Hello, it’s me, your friendly internet corn truther, here to tell you that you are probably overcooking your corn on the cob. If you’ve been reading me for any real length of time, you know that I love to shout about how you don’t even have to cook corn, but sometimes people like their corn hot, so that the butter melts (and I get that).

The trouble is that most corn on the cob “recipes” or methods tell you to cook your corn for far too long. Corn enthusiasts have been shouting about this since 1992, yet people refuse to listen. (Yes, even I am guilty of telling people to cook their corn for a too-long length of time, but I’ve seen the light, and now must spread the good word.)

The truth is that modern corn is far more tender and much sweeter than it used to be. (My great-grandfather wouldn’t even eat sweet corn, which was cloying compared to the field corn he grew up on.) But those sugars start converting to starch the moment the corn is harvested, and heat only speeds up that process. Overcooked corn is mushy, yet somehow chewy, and nowhere as sweet as you deserve. (My great-grandfather, however, would have loved it.)

Hot corn on the cob is, however, very very good, and butter does not melt on cold kernels. Luckily, heating corn is not hard — it takes mere minutes. Here are my two favourite methods for when you need hot corn on the cob now.

Method #1: Quickly plunge your corn in boiling water

You could get fancy with low(er)-temp buttery milk baths, but after trying many different methods — including the milk bath — I find myself returning to simple water more often than not.
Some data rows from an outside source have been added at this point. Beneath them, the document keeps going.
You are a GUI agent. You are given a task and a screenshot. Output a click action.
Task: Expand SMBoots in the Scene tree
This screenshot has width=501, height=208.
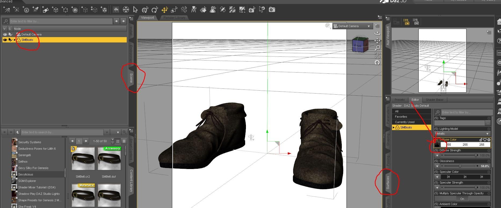pyautogui.click(x=15, y=40)
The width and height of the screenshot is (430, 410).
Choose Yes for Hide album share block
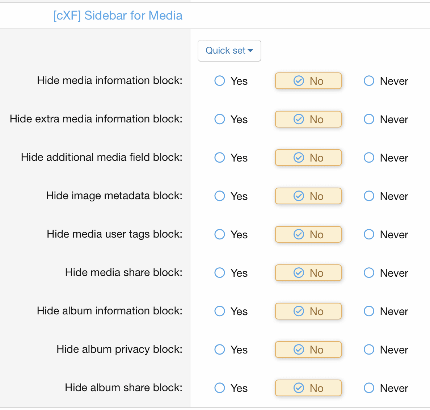point(220,388)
Boiling water is, as we all know, very hot, and a mere two minutes is all it takes to bring your corn to a butter-melting temperature. Shuck the corn by chopping off the very ends with a sharp cleaver or knife, then grab as much of the husks and silks as you can and pull ‘em off. Repeat as needed.

Once the corn is husked, bring a pot of water to a boil, then plunge the corn into the water, put the lid on the pot, and walk away for two minutes. Come back, remove the hot corn from the pot, and eat it. (You may need to cook it a minute or two longer if you are cooking a lot of corn all at once, as a sudden addition of cold things will drop the temperature of your water down to below boiling.)

Method #2: Nuke it

I’d like to think that we, as a society, have moved beyond arbitrary microwave hate, because it truly is an amazing little cooker. (My step-mum almost exclusively cooks her corn in the microwave, and she has never had any complaints, but she also does not share her secrets unless pressed.)

Microwaving is a really effective, fast way to steam your corn in its own husk to hot and juicy perfection, but conventional wisdom would have you believe that you need to nuke your corn for five (5) whole minutes. No. You do not. Half of that is plenty, especially if you are only cooking an ear or two.

Leave the corn in the husk — strings and all — and run it briefly under some running water. Wrap it in a paper towel and microwave it on full power for two and a half minutes, maybe three minutes. Unwrap it. Eat it. Repeat, if needed. (Keep in mind that this is all dependent on how full you pack your microwave, but err on the side of less time, and increase in 30-second increments, if needed. The last time I went all in with a full five minutes for two ears, I ruined some perfectly good corn.)

I like both methods because they are fast, but microwaving corn is limited by the size of your microwave, and I prefer boiling if I’m making a whole bunch of ears all at once. Even if I have to work in batches, the boiling water can be used over and over to cook a steady stream of cobs for your family and friends. If they demand even more corn, tell them to nuke it themselves — it only takes two and half minutes.